Records for the task: Begin

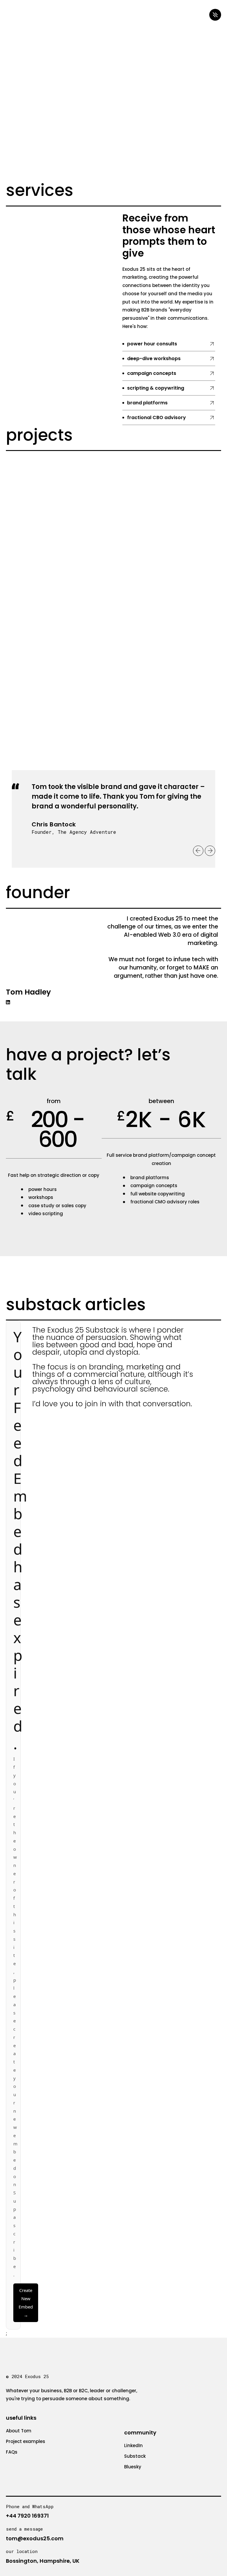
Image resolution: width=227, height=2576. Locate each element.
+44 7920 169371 (27, 2515)
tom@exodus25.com (35, 2538)
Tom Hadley (28, 992)
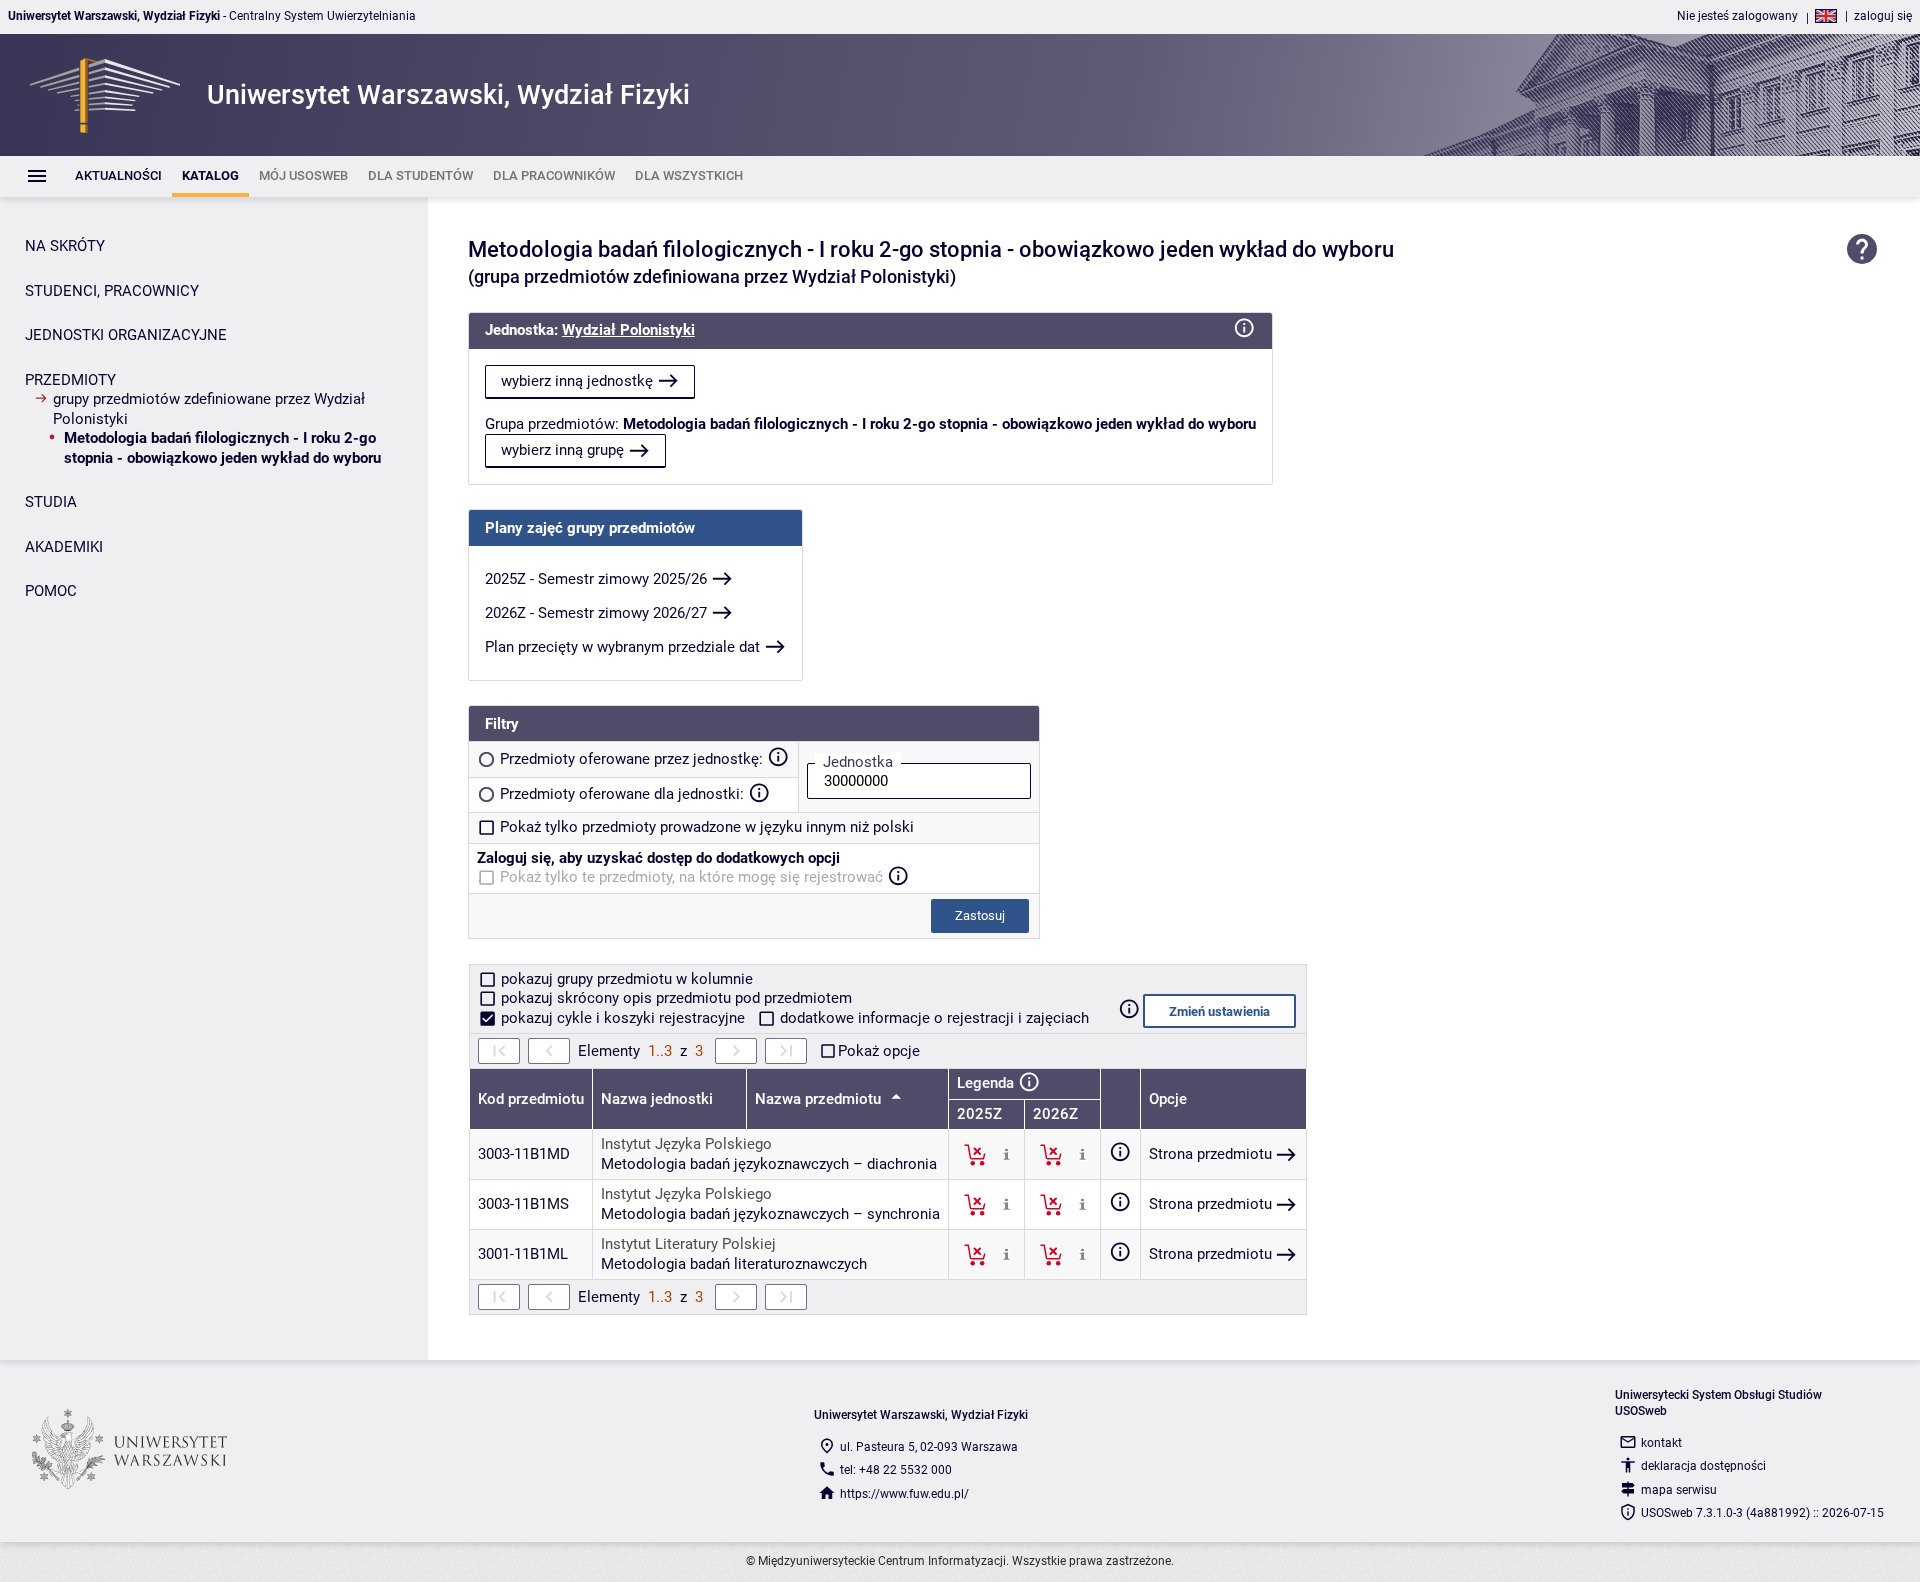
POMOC (51, 591)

Records for the task: End

Nothing but an exact copy of the data above, minus its pictures, should appear in the response.

Image resolution: width=227, height=2576. Locate each element.
+44 7920 169371 (27, 2515)
tom@exodus25.com (35, 2538)
Tom Hadley (28, 992)
POMOC (51, 591)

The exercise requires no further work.